Por amor al arte

Periferia

No, señor, en esta escuela no hay alumnos. Sí lo es, hay un director, maestros, tizas, pizarrones... ¿qué más se necesita? Ellos no son necesarios, yo soy maestro y doy clases.

Me levanto a las seis de la mañana y viajo una hora y media para enseñar y que se me lastime la garganta de tanto hablar. Además, si su hijo no va a venir aquí, si finalmente no se mudarán a esta ciudad, no sé por qué se empeña tanto en criticar mi trabajo. ¿Que lo mío no es un trabajo? ¿Qué es entonces? No, señor, usted no me conoce, yo no miento jamás. Yo soy maestro; que en la escuela donde trabajo no haya alumnos no es mi problema, yo doy clases como cualquier otro maestro, explico los temas, doy tareas, tomo evaluaciones y, eso sí, respeto los horarios de recreo porque el buen docente sabe seguir con firmeza el reglamento en todos sus aspectos y usted podrá pensar lo que quiera, pero yo mi trabajo lo hago bien.

Buen día. No, de chocolate no tenemos. ¿De frutilla? Tampoco. No, de ninguno de esos tres. De vainilla no. ¿Limón? No, no. Sí, por supuesto, esta es una heladería, ¿no ve el cartel que dice "Heladería", el mostrador de heladería, mi delantal de heladero...?

¿Y cuál es el problema con que no haya helado? Le digo que sí, esta es una heladería. ¿Cuál es la necesidad? Mire, señor, yo soy heladero, ese es mi oficio; si hay helado o no en mi heladería no me interesa, yo soy heladero, con o sin helado siempre lo fui.

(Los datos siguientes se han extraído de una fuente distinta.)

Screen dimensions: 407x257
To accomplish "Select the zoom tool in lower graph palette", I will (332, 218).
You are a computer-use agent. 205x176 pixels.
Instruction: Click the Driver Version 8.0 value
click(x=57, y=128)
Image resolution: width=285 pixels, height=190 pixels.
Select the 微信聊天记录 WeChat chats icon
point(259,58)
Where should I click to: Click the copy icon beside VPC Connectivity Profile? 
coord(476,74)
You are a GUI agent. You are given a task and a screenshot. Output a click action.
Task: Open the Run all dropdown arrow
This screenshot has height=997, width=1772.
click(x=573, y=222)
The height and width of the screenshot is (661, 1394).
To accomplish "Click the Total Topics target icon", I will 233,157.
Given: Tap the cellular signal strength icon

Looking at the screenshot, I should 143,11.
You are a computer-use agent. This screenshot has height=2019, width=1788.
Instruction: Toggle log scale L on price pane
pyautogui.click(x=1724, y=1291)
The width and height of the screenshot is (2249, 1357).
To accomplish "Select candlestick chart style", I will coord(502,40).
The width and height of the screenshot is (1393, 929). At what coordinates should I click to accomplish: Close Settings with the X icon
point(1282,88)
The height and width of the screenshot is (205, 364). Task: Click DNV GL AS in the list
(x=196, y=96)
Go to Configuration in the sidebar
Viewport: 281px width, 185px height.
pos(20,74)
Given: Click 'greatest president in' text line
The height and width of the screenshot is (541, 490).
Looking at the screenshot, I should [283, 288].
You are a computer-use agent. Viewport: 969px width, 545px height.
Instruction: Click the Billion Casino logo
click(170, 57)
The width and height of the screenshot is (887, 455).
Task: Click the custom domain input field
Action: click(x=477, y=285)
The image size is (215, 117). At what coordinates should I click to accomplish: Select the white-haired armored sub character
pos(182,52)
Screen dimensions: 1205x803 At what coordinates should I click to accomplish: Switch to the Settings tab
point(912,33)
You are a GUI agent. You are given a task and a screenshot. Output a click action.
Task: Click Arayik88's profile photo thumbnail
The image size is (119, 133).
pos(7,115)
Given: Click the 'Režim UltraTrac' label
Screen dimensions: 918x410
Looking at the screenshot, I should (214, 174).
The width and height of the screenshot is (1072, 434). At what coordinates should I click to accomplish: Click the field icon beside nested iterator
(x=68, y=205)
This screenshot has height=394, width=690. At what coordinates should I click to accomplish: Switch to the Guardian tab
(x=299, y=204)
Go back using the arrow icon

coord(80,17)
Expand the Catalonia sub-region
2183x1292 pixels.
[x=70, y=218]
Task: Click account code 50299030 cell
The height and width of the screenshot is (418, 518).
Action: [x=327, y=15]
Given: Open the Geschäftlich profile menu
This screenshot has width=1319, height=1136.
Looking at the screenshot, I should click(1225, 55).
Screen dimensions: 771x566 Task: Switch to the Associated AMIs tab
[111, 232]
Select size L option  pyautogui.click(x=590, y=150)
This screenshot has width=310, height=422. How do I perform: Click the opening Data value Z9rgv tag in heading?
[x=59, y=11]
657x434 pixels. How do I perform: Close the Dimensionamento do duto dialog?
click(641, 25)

¿El centro? En cualquier lado, m' hijo. Claro, ahora, por ejemplo, está usted parado justo en el centro, como yo y como cualquier otra persona que esté pisando esta ciudad. No es ridículo, señor, no ofenda a la ciudad que me ofende a mí; nací aquí hace muchos años... todo era distinto, pero el espíritu sigue siendo el mismo: todo es el centro, todos somos más importantes. ¿Qué dijo? ¿Cómo más importantes que qué? ¿Cómo el centro de qué? ¿Periferia? ¿Adónde va?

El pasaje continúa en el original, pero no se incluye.